### ENUNCIADO
Transcriba sin ninguna modificación todas las líneas de los datos que figuran a continuación.

**** DATOS PROPORCIONADOS ****

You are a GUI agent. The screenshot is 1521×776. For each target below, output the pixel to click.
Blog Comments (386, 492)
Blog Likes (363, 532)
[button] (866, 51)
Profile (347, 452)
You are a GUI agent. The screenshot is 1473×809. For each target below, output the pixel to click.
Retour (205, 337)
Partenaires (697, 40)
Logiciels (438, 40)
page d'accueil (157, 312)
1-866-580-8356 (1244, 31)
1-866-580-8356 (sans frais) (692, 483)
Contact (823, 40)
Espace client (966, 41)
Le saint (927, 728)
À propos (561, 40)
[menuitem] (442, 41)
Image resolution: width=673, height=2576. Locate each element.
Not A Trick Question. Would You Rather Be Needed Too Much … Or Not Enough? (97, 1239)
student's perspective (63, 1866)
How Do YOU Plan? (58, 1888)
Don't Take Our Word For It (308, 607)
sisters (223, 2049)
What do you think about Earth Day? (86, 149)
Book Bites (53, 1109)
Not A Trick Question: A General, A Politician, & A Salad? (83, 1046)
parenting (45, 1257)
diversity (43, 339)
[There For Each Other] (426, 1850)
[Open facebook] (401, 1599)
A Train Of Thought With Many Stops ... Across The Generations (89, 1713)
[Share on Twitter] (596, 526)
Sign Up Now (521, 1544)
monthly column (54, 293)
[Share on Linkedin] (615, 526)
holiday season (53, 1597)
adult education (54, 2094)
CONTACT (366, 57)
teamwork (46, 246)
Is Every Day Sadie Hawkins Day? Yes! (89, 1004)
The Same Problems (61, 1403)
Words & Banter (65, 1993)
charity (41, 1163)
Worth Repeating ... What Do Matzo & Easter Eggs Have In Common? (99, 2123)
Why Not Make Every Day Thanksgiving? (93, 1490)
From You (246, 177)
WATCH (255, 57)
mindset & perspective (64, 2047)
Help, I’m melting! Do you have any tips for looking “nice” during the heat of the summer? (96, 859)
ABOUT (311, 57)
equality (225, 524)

****

### RESPUESTA
You are a GUI agent. The screenshot is 1521×776. For each target below, output the pixel to click.
Blog Comments (386, 492)
Blog Likes (363, 532)
[button] (866, 51)
Profile (347, 452)
You are a GUI agent. The screenshot is 1473×809. For each target below, output the pixel to click.
Retour (205, 337)
Partenaires (697, 40)
Logiciels (438, 40)
page d'accueil (157, 312)
1-866-580-8356 (1244, 31)
1-866-580-8356 (sans frais) (692, 483)
Contact (823, 40)
Espace client (966, 41)
Le saint (927, 728)
À propos (561, 40)
[menuitem] (442, 41)
Image resolution: width=673, height=2576. Locate each element.
Not A Trick Question. Would You Rather Be Needed Too Much … Or Not Enough? (97, 1239)
student's perspective (63, 1866)
How Do YOU Plan? (58, 1888)
Don't Take Our Word For It (308, 607)
sisters (223, 2049)
What do you think about Earth Day? (86, 149)
Book Bites (53, 1109)
Not A Trick Question: A General, A Politician, & A Salad? (83, 1046)
parenting (45, 1257)
diversity (43, 339)
[There For Each Other] (426, 1850)
[Open facebook] (401, 1599)
A Train Of Thought With Many Stops ... Across The Generations (89, 1713)
[Share on Twitter] (596, 526)
Sign Up Now (521, 1544)
monthly column (54, 293)
[Share on Linkedin] (615, 526)
holiday season (53, 1597)
adult education (54, 2094)
CONTACT (366, 57)
teamwork (46, 246)
Is Every Day Sadie Hawkins Day? Yes! (89, 1004)
The Same Problems (61, 1403)
Words & Banter (65, 1993)
charity (41, 1163)
Worth Repeating ... What Do Matzo & Easter Eggs Have In Common? (99, 2123)
Why Not Make Every Day Thanksgiving? (93, 1490)
From You (246, 177)
WATCH (255, 57)
mindset & perspective (64, 2047)
Help, I’m melting! Do you have any tips for looking “nice” during the heat of the summer? (96, 859)
ABOUT (311, 57)
equality (225, 524)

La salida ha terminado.